I assure the House again that few hospital order cases are likely to arise, in the context of Article 33(2). However, we must provide for the possibility, as people in that category could be a danger to the community on their release from detention. A decision to apply Article 33(2) in a hospital case would not be made without the most thorough examination of personal circumstances, overall state of health and other relevant factors.

We need a provision to deal with the cases of people who are sentenced to detention because of their mental health. Clause 70 does that. It is reasonable to have a presumption that such persons are a danger to the community, but that presumption can be rebutted. The Secretary of State is not required to use Article 33(2) of the refugee convention in all cases. He has a discretion that he can, should and must exercise. He will not act without carefully considering the individual circumstances of the case.

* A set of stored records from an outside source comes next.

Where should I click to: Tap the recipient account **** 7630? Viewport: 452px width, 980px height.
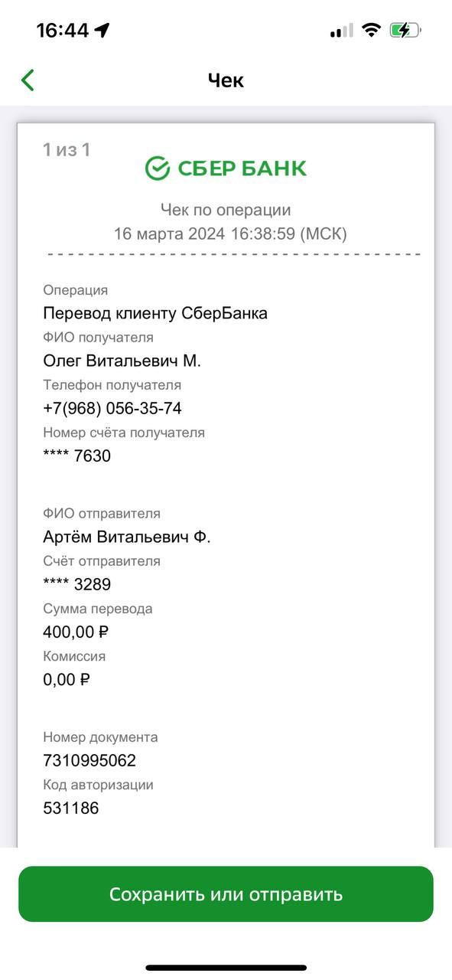76,456
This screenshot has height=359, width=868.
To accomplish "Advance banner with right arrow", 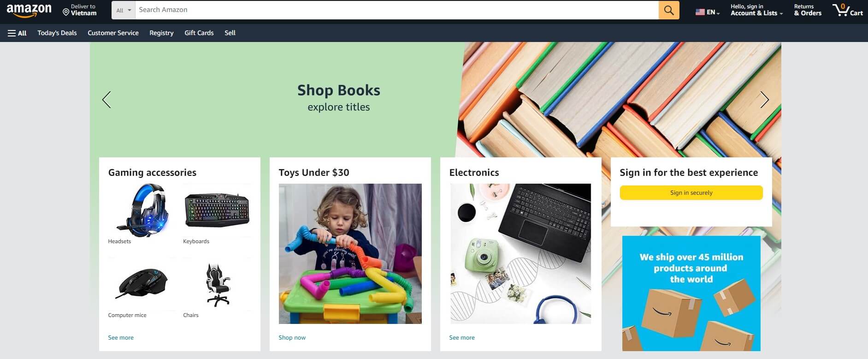I will (x=764, y=100).
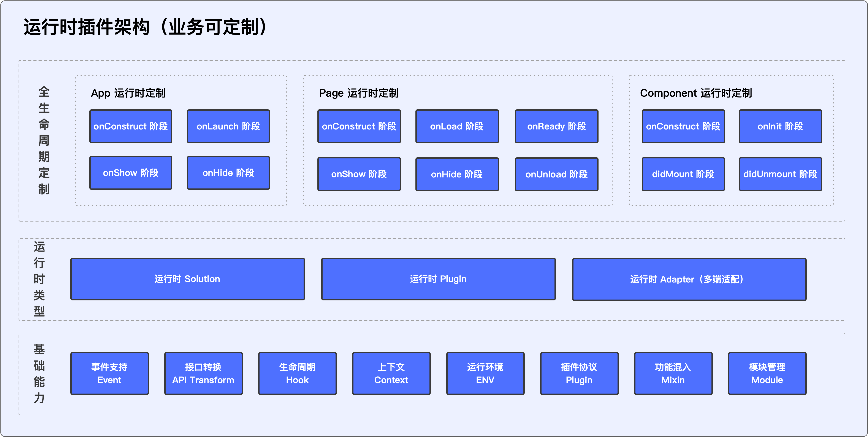Select the Page onLoad 阶段 box
Viewport: 868px width, 437px height.
(457, 126)
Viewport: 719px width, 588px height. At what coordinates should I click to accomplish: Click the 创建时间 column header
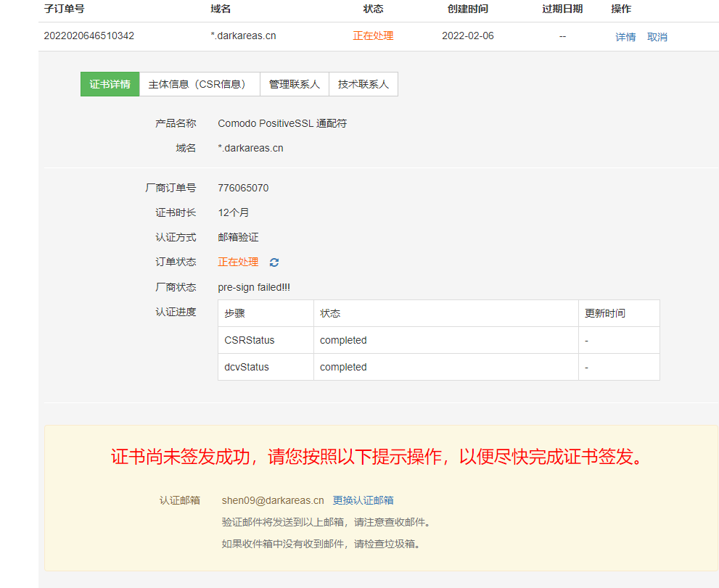[468, 9]
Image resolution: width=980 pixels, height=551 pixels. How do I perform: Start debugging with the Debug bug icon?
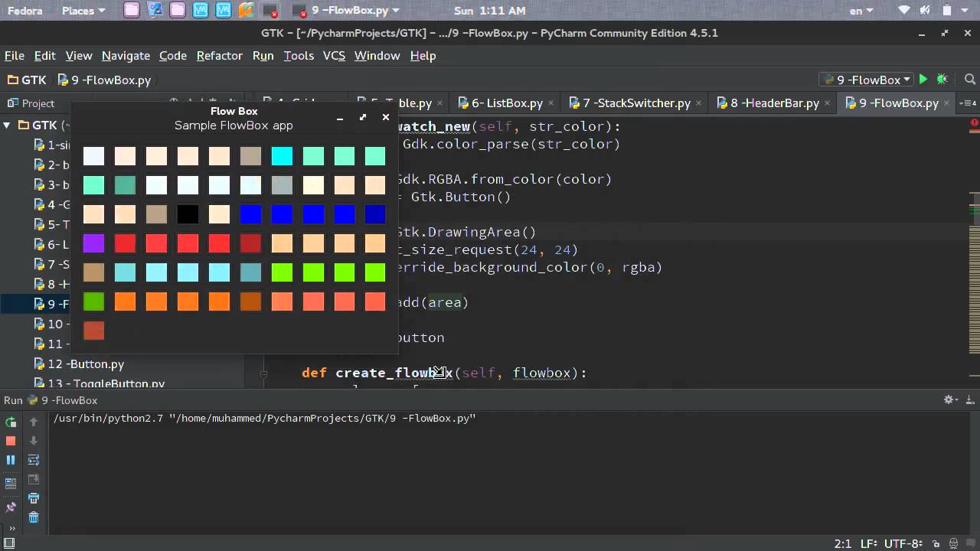click(942, 80)
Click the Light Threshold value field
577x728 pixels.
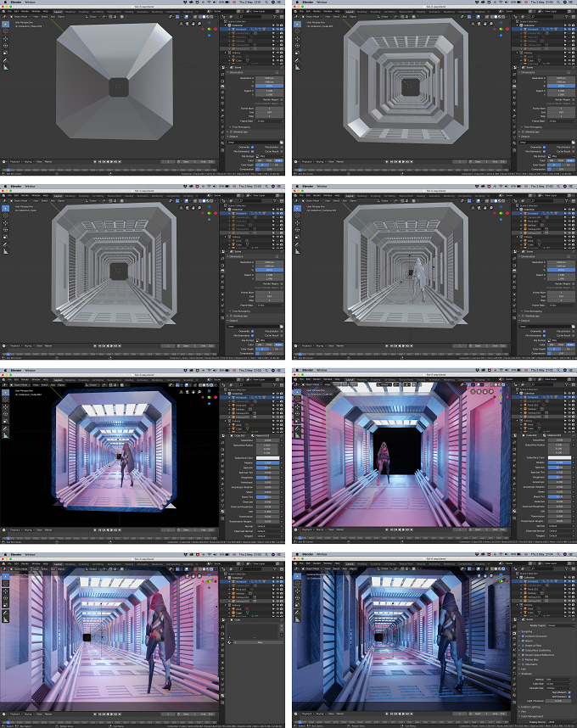coord(558,701)
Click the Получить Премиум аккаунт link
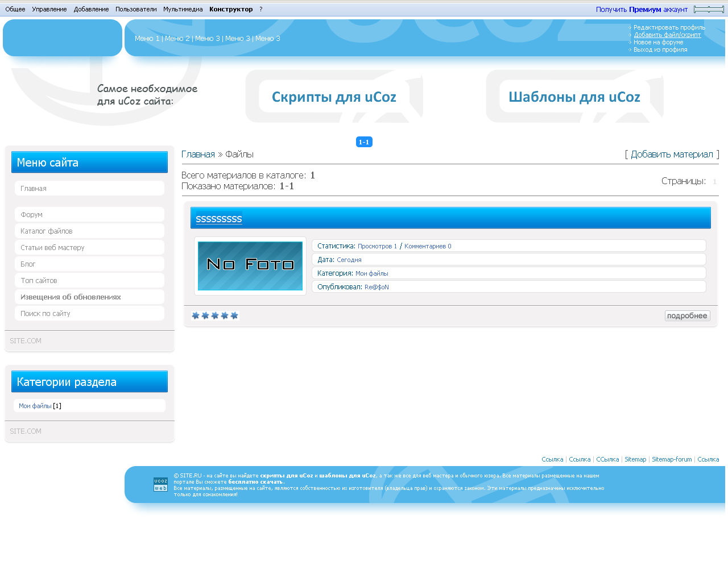Image resolution: width=728 pixels, height=582 pixels. point(642,9)
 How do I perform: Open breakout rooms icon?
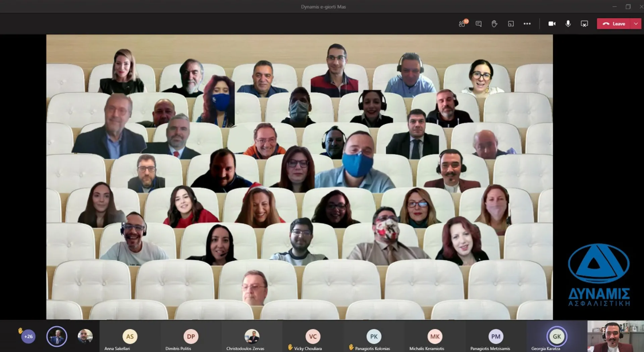pos(511,24)
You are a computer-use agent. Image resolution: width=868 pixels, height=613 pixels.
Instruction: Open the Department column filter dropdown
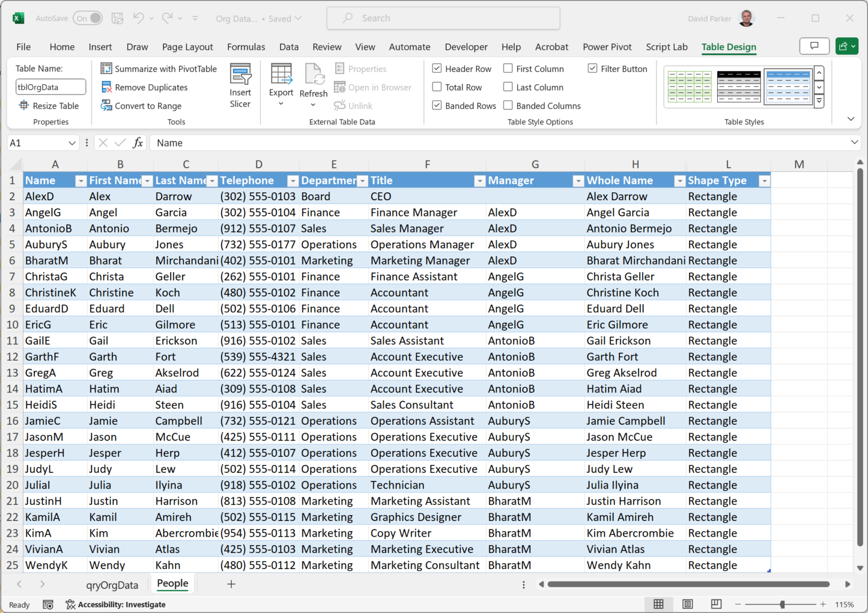(x=362, y=180)
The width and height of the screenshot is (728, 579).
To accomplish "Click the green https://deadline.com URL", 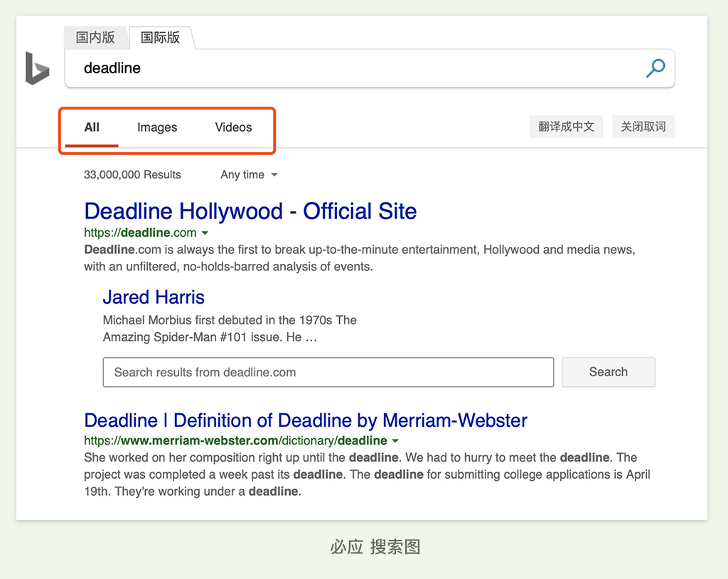I will click(x=139, y=233).
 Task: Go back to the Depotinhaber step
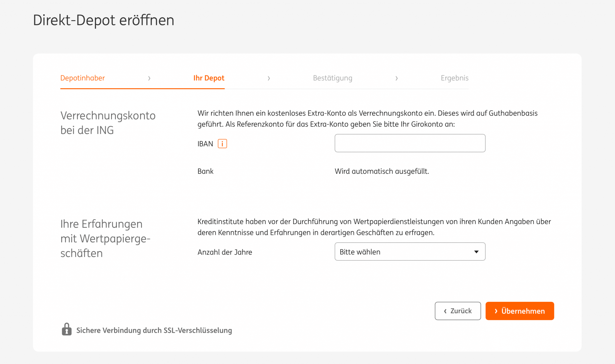[x=83, y=78]
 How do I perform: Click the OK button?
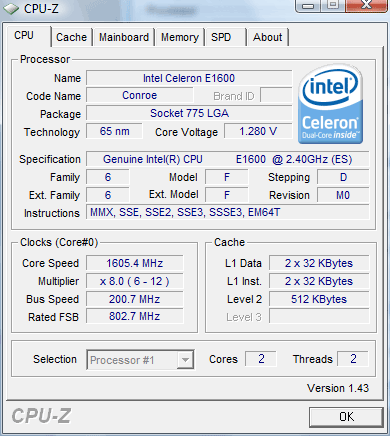click(346, 417)
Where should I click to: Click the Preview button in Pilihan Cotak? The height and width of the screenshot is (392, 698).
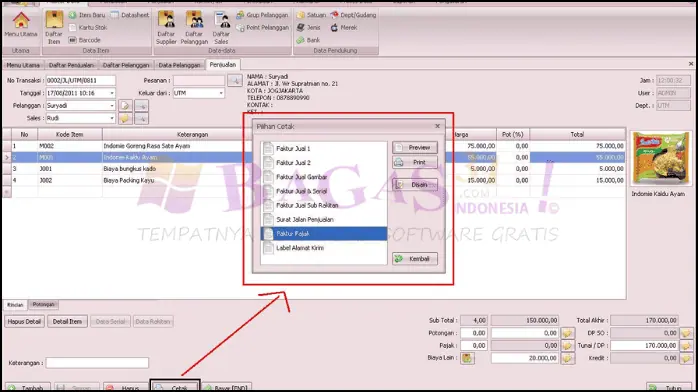pos(414,147)
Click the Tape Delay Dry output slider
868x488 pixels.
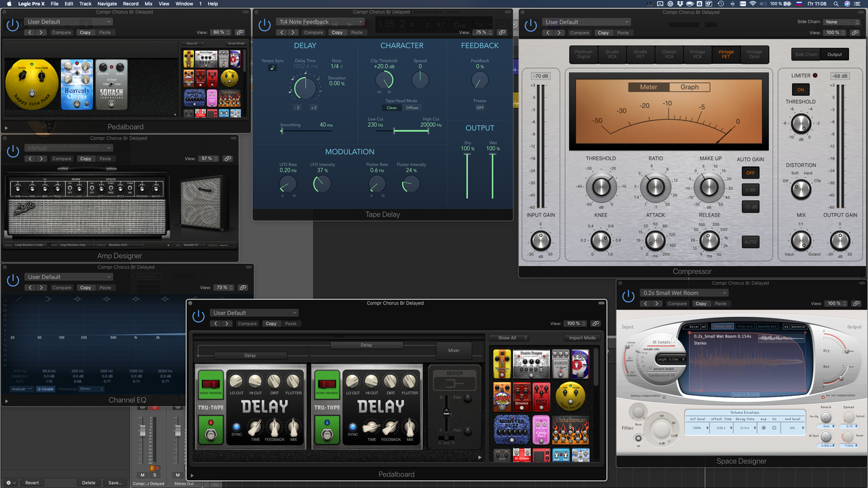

The noble Earl, Lord Russell, said that we would make it more likely that the presumption would apply to those to whom severe and arbitrary punishment had been applied abroad. He asked whether that was the Government's intention. The presumption can be rebutted by producing evidence of the arbitrariness of the penalty imposed abroad. On Report, we gave examples of places where it was so out of kilter with what we would think to have been serious. An offence of which someone is convicted arbitrarily may not carry a punishment of two years or more in the UK. Clause 70(3) refers. It would depend on the facts and circumstances of the case.

For those reasons, we have not, despite the eloquence of the noble Lord, Lord Kingsland, been persuaded.